The stairs spiraled downward for an eternity.

Lira lost count of the steps somewhere after three hundred. The glowstones carried by the eastern wolves cast their pale light on walls that had changed from carved runes to raw, glistening stone — black and wet, as if the mountain were sweating. The air thickened with each descent, heavy with a pressure that was not physical but psychic, pressing against her thoughts like a thumb on a bruise. The pulse was stronger here, a deep, regular thrum that resonated in her chest, and she realized with a chill that her heartbeat had synchronized to it.

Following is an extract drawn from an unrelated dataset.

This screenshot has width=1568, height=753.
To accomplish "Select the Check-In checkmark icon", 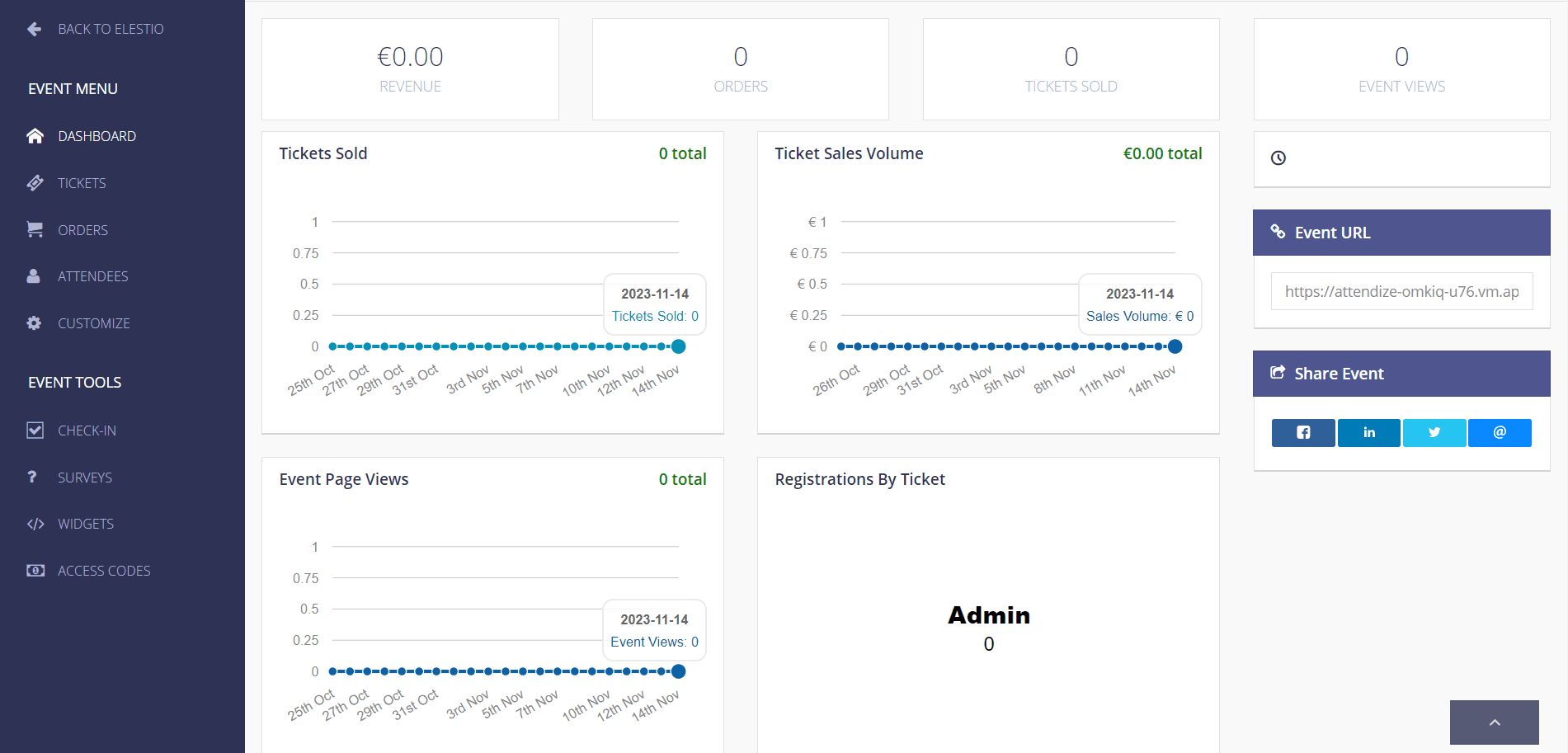I will pyautogui.click(x=35, y=430).
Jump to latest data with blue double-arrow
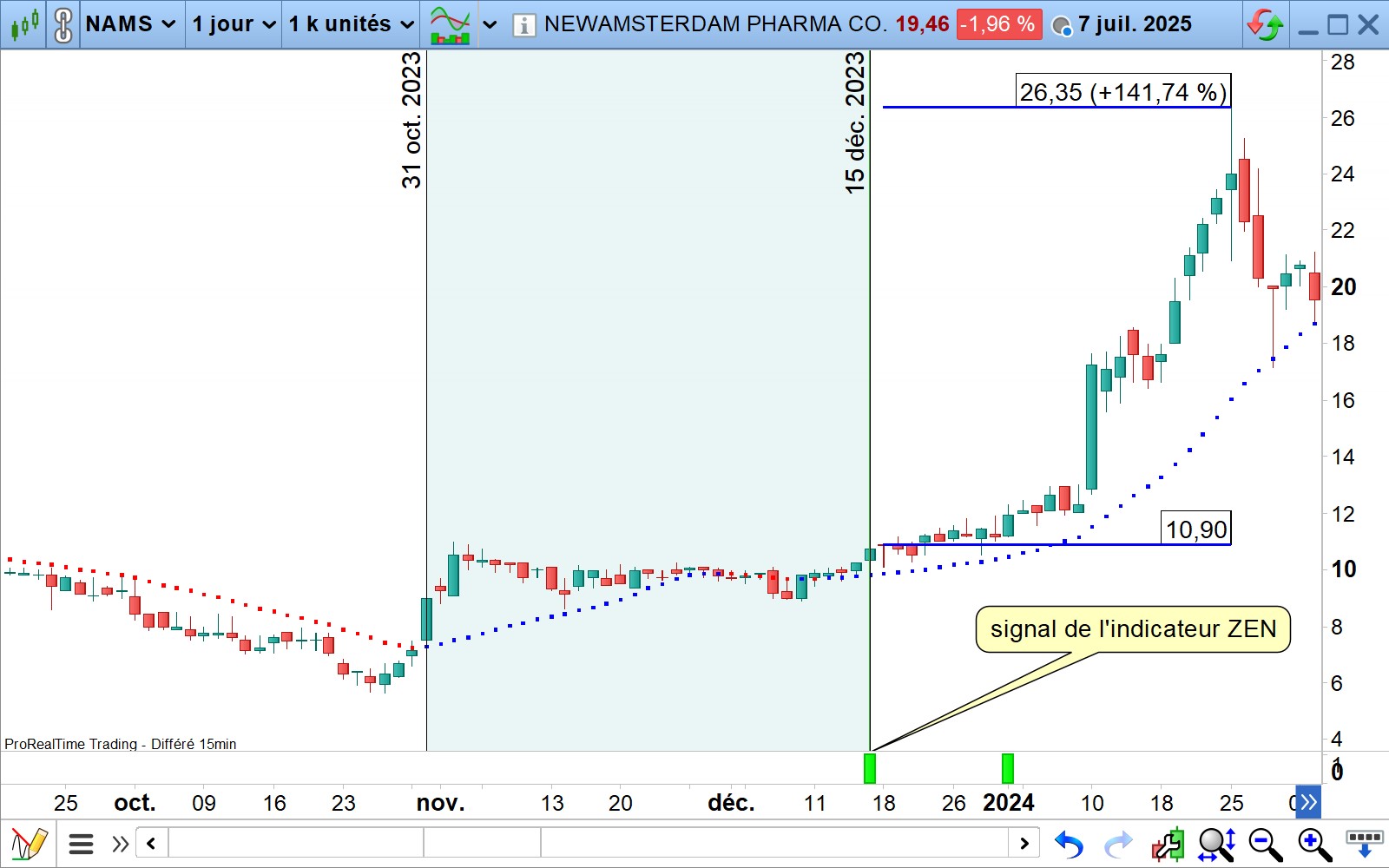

Behind her, the column of wolves moved in silence. No one spoke. The test had drained them, and the darkness ahead promised worse. Ronan’s litter creaked softly with each step, Aria and Kael taking the lead positions to bear his weight down the steep incline. The old wolf’s breathing was shallow, and Lira could feel his life flickering like a candle in a wind she could not block.

Hold on. Just a little longer. I need you to see this through.

The stairs ended without warning. One moment Lira’s paw was reaching for the next step; the next, she was standing on level ground, and the darkness before her was so absolute that even the glowstones seemed to dim. She paused, signaling the column to halt, and strained her senses into the void.

It was not empty.

Something vast occupied the darkness. She could not see it, but she could feel it — a presence so immense it had its own gravity, pulling at the edges of her mind. The air here was cold, but it was a cold that burned, the cold of absolute zero, of places where even light died. And beneath the cold, beneath the silence, she heard a sound. A low, constant note, like a distant scream frozen in time.

“What is that?” Thane whispered, his voice barely audible.

Ronan’s voice came from the litter, weaker than ever but still clear. “The First Wound. We’ve reached the heart.”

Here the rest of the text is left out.